Guideline signals support for rural homestays


Tourists prepare food at a rural homestay in Binzhou, Shandong province. [PHOTO BY CHU BAORUI/FOR CHINA DAILY]

Rural homestays, one of the propellants of the nation”s rural vitalization and economic recovery, are attracting more resources and investments both from the central government and the private sector thanks to rosy growth prospects.

Earlier in July, 10 central departments including the Ministry of Culture and Tourism, the Ministry of Natural Resources and the National Rural Revitalization Administration released a guideline for more scientific and comprehensive planning of rural homestay development.

In the guideline, the development of rural homestays is to be included in the overall planning of the tourism industry, land management and economic development to make sure that homestay construction won’t damage farmland or the environment.

The design and construction of homestays are encouraged to include elements of local customs and natural views.

Operators of homestays are also encouraged to tailor different products that are reasonably priced to attract travelers, such as agricultural experiences and handicraft activities.

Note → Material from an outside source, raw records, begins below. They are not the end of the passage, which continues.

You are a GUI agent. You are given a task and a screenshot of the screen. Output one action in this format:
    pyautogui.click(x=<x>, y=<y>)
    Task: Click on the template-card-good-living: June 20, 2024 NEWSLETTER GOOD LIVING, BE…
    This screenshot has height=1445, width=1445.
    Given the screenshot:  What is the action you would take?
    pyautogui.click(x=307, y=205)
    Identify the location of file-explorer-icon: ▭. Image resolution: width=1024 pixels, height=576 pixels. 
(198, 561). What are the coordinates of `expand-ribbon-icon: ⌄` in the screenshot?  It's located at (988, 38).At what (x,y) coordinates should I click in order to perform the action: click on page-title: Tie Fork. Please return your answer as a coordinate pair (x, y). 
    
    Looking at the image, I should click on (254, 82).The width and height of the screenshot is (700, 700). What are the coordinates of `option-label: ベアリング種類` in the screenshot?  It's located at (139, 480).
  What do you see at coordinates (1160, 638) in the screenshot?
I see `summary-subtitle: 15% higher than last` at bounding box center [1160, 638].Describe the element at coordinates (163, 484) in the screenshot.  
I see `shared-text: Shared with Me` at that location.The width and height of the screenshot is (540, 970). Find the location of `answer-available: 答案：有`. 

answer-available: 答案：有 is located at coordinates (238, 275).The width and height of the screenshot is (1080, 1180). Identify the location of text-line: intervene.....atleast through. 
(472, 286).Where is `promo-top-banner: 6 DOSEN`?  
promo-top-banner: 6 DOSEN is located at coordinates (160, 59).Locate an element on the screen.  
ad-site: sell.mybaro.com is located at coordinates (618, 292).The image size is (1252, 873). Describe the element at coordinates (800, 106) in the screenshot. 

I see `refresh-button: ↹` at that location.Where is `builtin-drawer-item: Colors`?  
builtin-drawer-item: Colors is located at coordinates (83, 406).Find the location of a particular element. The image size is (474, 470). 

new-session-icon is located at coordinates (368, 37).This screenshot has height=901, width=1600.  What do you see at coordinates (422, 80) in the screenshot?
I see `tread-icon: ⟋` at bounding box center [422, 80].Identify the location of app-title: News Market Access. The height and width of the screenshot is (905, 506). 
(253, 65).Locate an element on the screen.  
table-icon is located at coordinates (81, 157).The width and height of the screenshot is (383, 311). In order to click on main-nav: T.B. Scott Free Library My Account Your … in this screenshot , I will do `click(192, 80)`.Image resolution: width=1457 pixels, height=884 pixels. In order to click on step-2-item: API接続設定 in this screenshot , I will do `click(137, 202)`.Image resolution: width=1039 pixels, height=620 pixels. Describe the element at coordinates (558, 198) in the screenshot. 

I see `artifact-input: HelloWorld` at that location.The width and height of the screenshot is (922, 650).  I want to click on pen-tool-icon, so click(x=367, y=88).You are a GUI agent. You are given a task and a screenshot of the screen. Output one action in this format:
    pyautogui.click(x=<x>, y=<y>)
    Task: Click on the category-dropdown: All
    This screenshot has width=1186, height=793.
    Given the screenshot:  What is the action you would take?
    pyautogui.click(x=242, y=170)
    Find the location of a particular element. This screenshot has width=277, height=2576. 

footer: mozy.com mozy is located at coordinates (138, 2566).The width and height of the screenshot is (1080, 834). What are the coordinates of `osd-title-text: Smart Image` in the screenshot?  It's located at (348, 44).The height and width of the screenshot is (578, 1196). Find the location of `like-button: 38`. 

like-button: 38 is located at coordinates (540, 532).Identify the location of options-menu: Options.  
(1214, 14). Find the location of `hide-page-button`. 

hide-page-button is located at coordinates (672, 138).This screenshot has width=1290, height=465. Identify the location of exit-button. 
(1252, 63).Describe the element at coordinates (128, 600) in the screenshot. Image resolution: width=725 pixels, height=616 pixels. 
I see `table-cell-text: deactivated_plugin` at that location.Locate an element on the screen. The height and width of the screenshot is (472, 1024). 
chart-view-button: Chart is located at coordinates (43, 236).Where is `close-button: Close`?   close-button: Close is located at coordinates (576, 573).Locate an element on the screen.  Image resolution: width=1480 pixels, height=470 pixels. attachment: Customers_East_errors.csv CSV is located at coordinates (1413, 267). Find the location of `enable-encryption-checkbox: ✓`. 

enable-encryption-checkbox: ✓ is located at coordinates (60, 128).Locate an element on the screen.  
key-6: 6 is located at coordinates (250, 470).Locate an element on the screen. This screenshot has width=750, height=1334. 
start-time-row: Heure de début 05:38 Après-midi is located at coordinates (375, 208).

Industry associations, vocational schools and companies are also encouraged to channel their resources to help train talent in homestay design, construction, management and services. Migrant workers and college graduates will enjoy more supporting policies if they return to their hometown to start a homestay, according to the guideline.

“The homestay is a result of the sharing economy, which has developed in its natural course without systematic management,” said Zhu Shengxuan, founder of Xband Tourism Group, a Shanghai-headquartered homestay company.

“Developing the homestay industry is an important driver for rural vitalization,” he said.

Hu Yang, vice-president of Tujia, a property rental platform and homestay operator, praised the guideline and noted travelers have shown a growing preference for rural homestays in the past few years.

“The COVID-19 epidemic has changed people’s traveling preferences, under which self-driving and short-distance tours to the countryside have outperformed traditional long-distance trips. Travelers now prefer trips with better privacy, natural views and a rural culture experience, making rural homestays are the best choice for them,” he said.

He added that encouraging villagers to use their vacant land to build homestays can help bring these land resources back into active use. “It’s also a key point for rural homestay development in the next three years to encourage farmers to operate their own homestays using their own houses, which can help them increase incomes.”

Zha Tingting, director of Tuniu’s short-distance travel division, said: “Opening homestays in rural areas has become a popular choice for entrepreneurs thanks to the increasing popularity of rural tourism and official policies on vitalizing the countryside. It’s a good way to invigorate the countryside rural economy and attract young people to find jobs there.”

Hu Yang, Tujia’s vice-president, said that the high investment and lower occupancy rate during the low season make it difficult for homestay operators.

He hoped that the nation can give some tax breaks to rural homestay operators, or subsidized loans. Online travel platforms can also give coupons to their users to attract them to stay in rural homestays at off-peak times.

In 2020, the Ministry of Agriculture and Rural Affairs projected the rural tourism market would generate over 1.2 trillion yuan ($173 billion) in revenue by 2025.